3 – 3:15 p.m. – Read aloud. After a vote, we’re all snuggled on the couch with Harry Potter.
3:15 p.m. – Limelight Learning convenes for the day! I give the kids Smarties I had otherwise purchased as public school treats and we take the dog for a hike in the foothills. Our neighborhood trail is bumping.
All-in-all, the day is kind of fun, and the kids are exceptional troopers.
Unfortunately, it ends weird. At some point before we sit down to dinner, I am looking in the pet rat cage and notice Rover, Wyatt’s rat, is not moving. I touch him, and he is cold.
“Uh…Matthew, can you come here?” I panic.
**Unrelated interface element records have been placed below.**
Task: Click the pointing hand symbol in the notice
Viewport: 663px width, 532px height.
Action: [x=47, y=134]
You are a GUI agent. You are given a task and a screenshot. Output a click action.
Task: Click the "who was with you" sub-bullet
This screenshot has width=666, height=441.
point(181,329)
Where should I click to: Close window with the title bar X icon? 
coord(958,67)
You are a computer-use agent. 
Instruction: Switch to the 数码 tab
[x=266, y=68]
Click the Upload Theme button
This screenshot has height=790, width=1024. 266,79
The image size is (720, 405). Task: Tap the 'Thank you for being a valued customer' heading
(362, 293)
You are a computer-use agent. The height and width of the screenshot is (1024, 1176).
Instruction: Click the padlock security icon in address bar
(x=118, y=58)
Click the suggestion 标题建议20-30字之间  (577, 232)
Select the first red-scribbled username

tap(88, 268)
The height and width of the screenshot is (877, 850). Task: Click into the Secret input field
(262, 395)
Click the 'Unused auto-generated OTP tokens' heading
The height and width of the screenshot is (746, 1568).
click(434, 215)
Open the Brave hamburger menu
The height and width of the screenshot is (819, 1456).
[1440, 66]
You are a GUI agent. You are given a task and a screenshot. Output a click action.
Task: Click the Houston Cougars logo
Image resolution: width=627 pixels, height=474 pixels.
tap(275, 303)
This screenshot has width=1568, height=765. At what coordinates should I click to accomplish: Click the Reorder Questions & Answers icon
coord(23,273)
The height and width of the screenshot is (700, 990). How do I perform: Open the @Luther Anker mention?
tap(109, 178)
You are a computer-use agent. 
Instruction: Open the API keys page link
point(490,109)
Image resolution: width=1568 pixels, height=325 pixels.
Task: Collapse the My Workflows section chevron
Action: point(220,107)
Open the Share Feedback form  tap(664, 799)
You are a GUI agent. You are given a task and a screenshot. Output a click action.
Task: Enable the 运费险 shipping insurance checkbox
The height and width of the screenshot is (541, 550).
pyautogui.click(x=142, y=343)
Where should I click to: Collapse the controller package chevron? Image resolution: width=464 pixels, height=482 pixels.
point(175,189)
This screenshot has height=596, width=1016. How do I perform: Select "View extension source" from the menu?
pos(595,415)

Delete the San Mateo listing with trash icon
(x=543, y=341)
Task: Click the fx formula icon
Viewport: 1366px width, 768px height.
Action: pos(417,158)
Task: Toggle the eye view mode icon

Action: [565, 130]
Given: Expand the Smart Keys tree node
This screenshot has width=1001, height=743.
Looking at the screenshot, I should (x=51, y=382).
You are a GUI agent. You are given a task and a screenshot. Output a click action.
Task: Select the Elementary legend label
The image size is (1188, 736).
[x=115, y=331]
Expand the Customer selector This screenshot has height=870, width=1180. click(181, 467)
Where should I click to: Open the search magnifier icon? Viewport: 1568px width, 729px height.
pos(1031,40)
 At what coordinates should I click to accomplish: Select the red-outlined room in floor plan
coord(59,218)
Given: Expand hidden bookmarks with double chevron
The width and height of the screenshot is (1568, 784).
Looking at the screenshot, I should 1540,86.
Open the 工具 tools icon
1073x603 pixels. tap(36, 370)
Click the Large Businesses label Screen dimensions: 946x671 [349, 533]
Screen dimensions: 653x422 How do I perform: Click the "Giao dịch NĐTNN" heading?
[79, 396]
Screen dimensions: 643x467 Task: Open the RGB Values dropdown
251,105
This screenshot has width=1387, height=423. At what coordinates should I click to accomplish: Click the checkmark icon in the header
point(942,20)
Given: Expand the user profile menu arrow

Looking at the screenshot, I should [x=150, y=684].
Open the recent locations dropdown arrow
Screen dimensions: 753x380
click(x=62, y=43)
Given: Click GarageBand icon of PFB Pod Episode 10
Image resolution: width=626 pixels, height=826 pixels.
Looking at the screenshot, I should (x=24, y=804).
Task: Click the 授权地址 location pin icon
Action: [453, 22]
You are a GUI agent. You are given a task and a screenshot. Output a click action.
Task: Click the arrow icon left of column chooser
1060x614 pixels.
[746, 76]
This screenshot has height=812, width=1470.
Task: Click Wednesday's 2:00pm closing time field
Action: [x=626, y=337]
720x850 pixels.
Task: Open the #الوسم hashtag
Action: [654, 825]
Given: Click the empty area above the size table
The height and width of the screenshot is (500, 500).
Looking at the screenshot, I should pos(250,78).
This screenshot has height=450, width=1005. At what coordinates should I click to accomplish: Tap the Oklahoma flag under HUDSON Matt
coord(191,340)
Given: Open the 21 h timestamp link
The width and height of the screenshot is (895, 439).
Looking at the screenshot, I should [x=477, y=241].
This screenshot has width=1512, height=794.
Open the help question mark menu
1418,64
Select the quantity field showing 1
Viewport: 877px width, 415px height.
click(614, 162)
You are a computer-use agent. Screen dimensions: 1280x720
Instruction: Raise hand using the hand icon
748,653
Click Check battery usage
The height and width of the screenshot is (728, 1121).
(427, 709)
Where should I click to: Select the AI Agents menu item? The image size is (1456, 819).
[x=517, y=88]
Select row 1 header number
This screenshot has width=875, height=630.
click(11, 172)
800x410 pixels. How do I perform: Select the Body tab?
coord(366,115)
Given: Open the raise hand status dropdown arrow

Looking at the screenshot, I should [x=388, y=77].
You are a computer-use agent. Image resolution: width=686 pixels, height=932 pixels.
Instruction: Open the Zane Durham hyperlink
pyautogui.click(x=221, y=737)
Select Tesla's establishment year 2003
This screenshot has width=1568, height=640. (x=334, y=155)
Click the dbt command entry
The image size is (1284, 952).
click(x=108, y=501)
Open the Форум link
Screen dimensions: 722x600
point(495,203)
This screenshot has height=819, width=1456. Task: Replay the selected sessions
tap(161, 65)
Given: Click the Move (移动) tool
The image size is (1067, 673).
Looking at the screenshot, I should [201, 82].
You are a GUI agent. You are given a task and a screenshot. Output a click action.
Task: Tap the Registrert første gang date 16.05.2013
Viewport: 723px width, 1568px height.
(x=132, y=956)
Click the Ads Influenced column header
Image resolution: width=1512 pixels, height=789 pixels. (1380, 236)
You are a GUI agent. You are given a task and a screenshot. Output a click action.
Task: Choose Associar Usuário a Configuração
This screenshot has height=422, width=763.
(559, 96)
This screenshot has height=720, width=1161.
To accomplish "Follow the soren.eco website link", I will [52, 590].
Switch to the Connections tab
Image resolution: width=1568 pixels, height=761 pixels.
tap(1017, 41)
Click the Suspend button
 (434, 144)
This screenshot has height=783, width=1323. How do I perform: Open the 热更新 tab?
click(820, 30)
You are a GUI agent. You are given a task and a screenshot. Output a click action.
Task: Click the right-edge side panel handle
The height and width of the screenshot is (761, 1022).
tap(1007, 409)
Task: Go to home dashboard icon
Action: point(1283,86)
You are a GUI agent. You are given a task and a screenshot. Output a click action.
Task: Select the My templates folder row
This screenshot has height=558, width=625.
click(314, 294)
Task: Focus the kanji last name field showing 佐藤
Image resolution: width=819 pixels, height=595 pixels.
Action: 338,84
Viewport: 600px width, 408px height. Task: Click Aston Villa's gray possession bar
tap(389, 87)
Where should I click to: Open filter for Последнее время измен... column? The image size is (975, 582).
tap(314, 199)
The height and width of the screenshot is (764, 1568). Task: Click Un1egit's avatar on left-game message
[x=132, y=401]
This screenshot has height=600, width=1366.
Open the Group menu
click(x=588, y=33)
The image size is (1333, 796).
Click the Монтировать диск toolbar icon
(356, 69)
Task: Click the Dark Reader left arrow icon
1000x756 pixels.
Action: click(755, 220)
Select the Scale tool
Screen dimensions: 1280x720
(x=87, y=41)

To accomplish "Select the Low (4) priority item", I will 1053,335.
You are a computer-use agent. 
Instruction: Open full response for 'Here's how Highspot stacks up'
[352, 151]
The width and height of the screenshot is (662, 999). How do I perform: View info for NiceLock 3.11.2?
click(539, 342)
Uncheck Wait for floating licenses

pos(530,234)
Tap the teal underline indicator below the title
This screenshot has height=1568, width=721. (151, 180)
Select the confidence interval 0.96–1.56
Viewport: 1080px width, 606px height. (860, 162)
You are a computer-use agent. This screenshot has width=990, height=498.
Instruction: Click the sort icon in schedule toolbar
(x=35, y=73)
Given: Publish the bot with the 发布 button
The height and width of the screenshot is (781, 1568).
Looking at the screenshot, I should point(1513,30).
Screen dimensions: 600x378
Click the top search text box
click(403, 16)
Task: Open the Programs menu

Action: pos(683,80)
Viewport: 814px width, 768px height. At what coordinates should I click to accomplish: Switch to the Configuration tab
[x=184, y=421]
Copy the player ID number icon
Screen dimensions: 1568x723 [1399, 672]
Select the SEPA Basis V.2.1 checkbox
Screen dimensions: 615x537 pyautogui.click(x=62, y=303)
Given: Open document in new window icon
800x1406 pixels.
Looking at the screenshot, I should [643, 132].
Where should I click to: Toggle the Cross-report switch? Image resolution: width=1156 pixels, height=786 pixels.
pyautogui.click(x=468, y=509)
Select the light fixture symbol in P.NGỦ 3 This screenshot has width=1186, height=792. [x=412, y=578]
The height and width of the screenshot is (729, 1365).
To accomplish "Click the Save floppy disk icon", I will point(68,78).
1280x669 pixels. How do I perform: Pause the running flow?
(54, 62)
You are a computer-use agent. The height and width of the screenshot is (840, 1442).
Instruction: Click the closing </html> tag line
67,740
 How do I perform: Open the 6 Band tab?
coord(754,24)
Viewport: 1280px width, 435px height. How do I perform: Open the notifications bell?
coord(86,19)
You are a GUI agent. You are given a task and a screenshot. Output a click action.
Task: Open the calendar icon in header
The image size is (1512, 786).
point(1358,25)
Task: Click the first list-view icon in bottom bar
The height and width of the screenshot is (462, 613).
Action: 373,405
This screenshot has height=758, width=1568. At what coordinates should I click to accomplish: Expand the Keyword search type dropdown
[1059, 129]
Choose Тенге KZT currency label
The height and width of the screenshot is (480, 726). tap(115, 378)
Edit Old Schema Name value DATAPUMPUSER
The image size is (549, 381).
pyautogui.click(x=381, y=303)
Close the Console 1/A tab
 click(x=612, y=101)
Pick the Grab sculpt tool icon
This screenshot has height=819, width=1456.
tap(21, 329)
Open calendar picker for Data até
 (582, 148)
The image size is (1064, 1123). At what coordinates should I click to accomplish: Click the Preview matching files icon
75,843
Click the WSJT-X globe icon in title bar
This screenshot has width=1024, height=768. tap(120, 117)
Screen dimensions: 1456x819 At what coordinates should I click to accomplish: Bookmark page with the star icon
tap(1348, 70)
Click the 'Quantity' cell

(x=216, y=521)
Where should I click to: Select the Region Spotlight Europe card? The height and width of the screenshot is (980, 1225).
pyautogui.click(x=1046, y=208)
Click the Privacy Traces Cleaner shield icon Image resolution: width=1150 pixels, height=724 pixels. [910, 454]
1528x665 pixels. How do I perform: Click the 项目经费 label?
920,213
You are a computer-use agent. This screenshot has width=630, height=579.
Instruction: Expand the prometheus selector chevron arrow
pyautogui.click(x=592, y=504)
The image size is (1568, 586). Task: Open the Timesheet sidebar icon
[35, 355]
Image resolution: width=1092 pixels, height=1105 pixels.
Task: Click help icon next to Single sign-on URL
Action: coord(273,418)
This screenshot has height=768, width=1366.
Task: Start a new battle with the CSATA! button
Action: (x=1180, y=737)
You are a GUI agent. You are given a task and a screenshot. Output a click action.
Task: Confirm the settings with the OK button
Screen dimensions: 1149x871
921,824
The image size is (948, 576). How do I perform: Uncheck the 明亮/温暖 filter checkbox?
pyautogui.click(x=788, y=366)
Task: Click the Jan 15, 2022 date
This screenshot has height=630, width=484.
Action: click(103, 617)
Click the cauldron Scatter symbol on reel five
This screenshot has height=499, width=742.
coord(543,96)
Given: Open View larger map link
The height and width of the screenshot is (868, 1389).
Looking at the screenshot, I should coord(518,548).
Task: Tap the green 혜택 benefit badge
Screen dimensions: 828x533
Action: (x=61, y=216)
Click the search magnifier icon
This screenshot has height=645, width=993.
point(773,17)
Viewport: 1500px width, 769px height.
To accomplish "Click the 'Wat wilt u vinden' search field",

That is definitely a dead rat.
The kids help gather rocks to mark his grave; Emery takes it hard, and cries through my final words to Rover.
“He was a good friend to Storm. Always the shy guy. We will miss you.” And then Wyatt says he wants to be the one to place the dirt back over his burial spot.
Dinner is tense. I find myself staring at my daughter’s finger, now swollen from where Rover bit her earlier in the morning. She had also mentioned she didn’t sleep well last night because the rats were fighting.
Before I go to sleep for the night, paranoia makes me peek on Storm, Emery’s rat, to make sure he is still alive. I find him balled up in the hollow nest of bedding where his cage-mate had been just hours before. His fur rises and falls with each little rat breath. I blow kisses at my sleeping children, cut off their lights and try to avoid setting off the leprechaun traps as I tip-toe out of their rooms.